* Records for this task *
▬▬▬

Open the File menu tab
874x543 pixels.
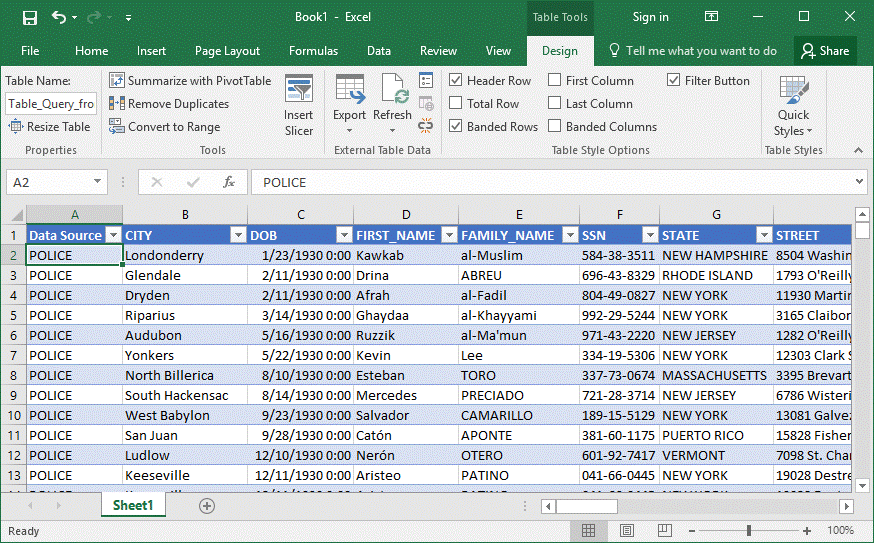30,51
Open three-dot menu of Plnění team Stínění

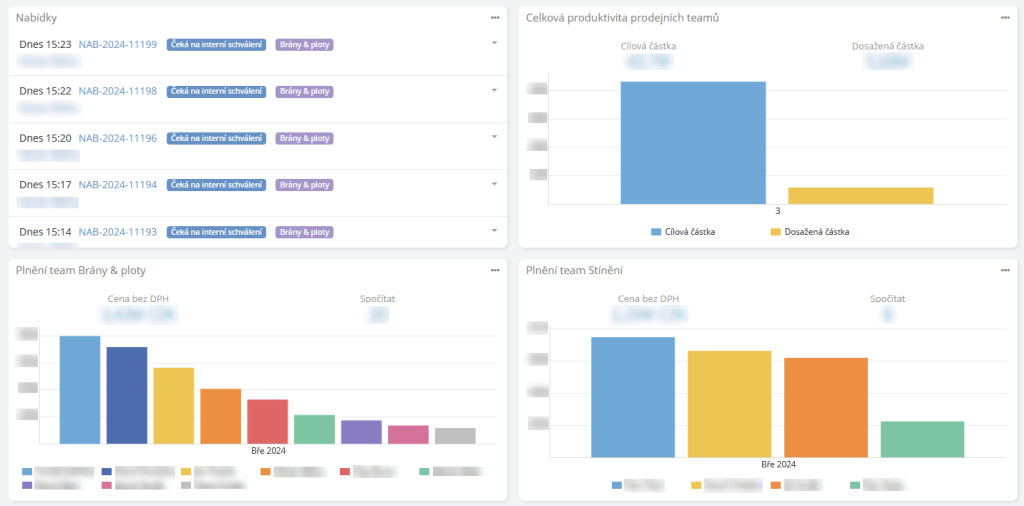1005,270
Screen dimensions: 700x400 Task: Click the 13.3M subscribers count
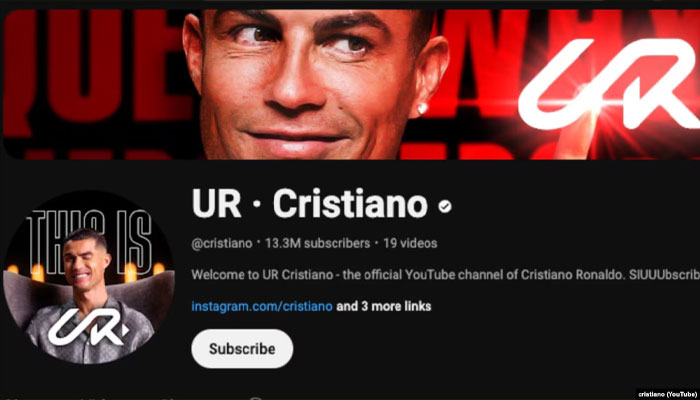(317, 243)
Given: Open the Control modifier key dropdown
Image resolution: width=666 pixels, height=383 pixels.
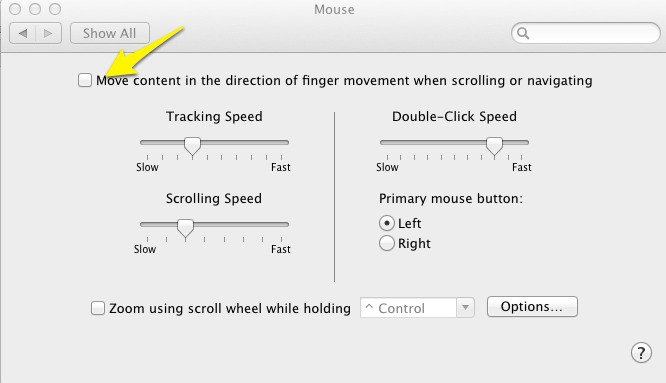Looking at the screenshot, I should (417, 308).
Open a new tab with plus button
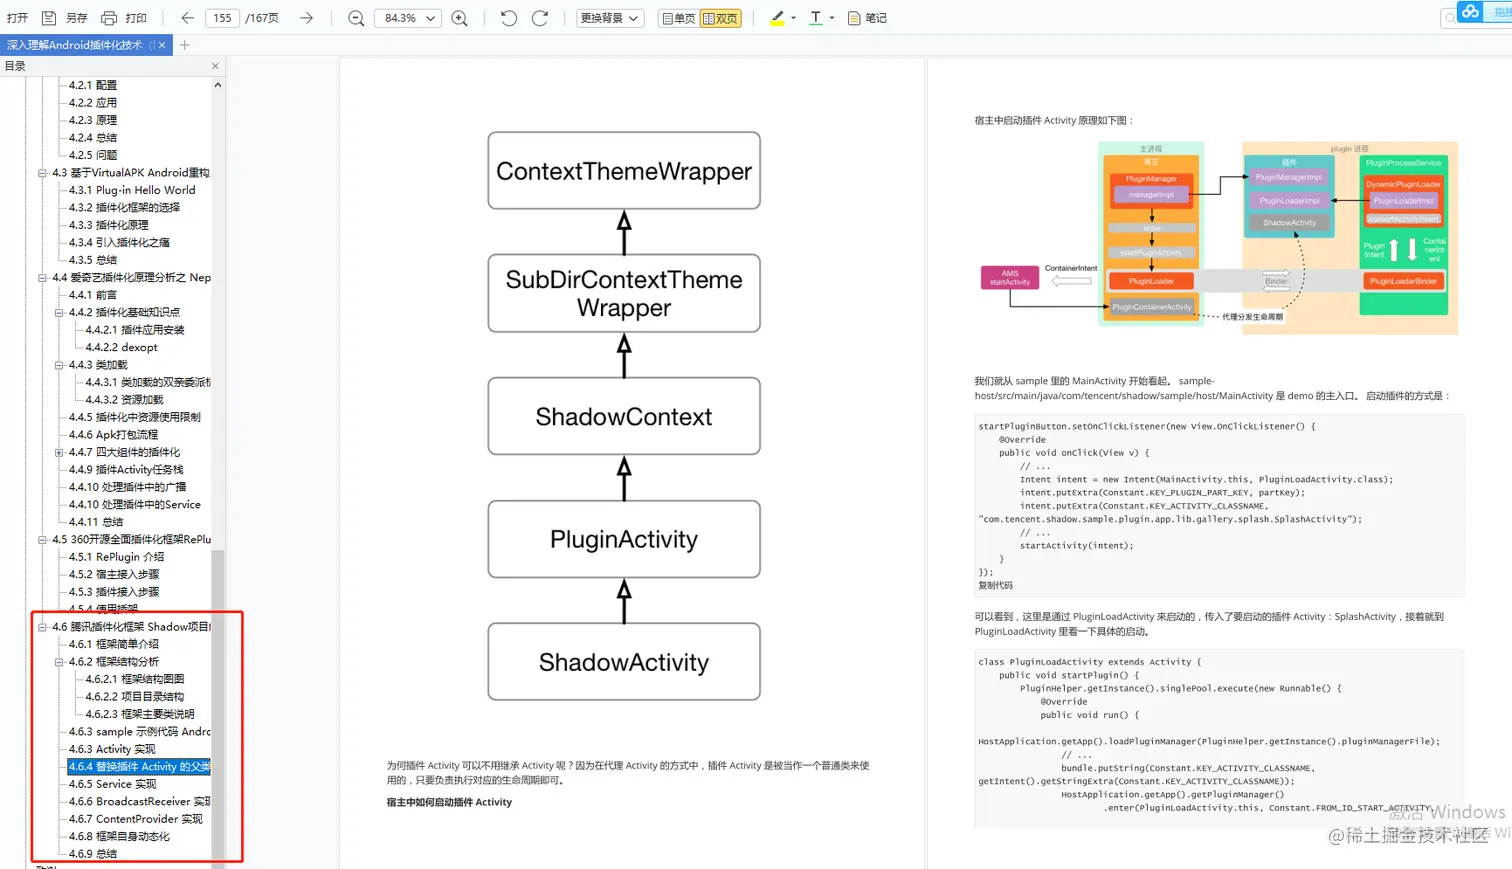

▬▬▬

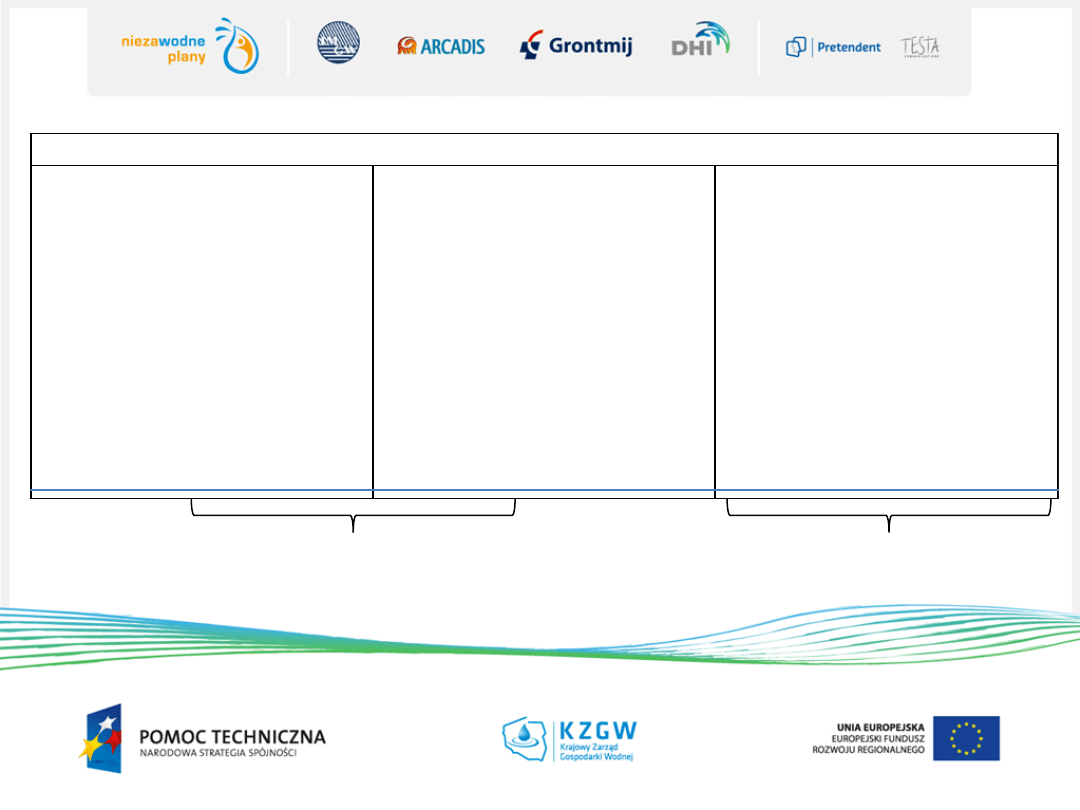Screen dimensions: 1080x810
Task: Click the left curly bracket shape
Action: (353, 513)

▬▬▬

Your copy should hold the lines from the one with "Image resolution: width=666" up to and including the one with "Open a new tab with plus button", exactly as in the data above, and no pictures.

Image resolution: width=666 pixels, height=383 pixels.
Looking at the screenshot, I should (417, 308).
Open a new tab with plus button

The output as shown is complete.